→ What to do:
Look through the lines below, find those with the word "bitmap", and copy them.

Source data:
━━━━━━━━━━━━━━━━

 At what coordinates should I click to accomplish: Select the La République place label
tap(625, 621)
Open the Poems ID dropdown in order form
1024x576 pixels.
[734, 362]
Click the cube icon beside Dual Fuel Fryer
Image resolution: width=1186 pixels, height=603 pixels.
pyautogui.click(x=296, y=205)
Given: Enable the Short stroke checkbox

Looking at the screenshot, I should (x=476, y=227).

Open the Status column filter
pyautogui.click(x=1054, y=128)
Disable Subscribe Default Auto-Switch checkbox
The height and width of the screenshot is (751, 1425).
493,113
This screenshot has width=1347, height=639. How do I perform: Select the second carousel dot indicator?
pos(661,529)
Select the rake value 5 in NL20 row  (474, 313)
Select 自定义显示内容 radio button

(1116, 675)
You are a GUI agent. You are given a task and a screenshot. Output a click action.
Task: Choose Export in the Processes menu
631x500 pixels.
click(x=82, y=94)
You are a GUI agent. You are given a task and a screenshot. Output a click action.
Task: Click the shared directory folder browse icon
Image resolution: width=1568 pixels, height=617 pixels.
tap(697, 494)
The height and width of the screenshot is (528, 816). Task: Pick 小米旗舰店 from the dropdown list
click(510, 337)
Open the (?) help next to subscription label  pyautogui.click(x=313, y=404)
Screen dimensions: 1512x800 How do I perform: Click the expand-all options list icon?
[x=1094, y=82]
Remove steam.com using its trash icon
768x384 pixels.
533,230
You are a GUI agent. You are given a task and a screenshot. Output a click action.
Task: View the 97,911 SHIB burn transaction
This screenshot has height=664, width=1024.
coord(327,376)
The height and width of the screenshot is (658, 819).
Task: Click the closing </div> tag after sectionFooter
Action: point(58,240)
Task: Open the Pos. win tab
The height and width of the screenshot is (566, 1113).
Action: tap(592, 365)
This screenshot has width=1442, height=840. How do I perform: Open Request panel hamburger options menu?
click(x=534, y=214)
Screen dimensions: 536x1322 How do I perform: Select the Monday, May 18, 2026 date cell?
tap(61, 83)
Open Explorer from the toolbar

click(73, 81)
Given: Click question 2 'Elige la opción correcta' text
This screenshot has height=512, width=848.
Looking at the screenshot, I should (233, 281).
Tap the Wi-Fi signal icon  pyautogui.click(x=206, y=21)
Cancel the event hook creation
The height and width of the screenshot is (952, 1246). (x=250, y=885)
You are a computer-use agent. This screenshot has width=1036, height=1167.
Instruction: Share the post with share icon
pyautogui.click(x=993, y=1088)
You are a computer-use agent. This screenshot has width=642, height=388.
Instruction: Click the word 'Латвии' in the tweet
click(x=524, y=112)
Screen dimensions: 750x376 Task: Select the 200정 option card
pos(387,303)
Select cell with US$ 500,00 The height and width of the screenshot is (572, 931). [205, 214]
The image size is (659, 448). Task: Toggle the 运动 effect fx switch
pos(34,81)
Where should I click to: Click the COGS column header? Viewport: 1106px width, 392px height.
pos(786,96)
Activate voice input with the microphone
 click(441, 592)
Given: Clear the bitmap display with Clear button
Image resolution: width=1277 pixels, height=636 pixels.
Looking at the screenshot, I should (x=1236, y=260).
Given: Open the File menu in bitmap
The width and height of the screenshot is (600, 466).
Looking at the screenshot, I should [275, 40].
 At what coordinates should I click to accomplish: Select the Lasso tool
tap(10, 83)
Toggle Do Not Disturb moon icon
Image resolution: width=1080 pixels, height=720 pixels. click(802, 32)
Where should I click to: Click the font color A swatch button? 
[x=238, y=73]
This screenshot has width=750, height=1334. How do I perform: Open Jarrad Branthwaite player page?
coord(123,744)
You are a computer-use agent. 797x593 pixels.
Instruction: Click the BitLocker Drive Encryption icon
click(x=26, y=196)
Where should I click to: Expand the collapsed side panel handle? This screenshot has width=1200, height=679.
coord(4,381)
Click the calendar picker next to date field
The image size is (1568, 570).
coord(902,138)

━━━━━━━━━━━━━━━━

→ Written answer:
Given: Clear the bitmap display with Clear button
Given: Open the File menu in bitmap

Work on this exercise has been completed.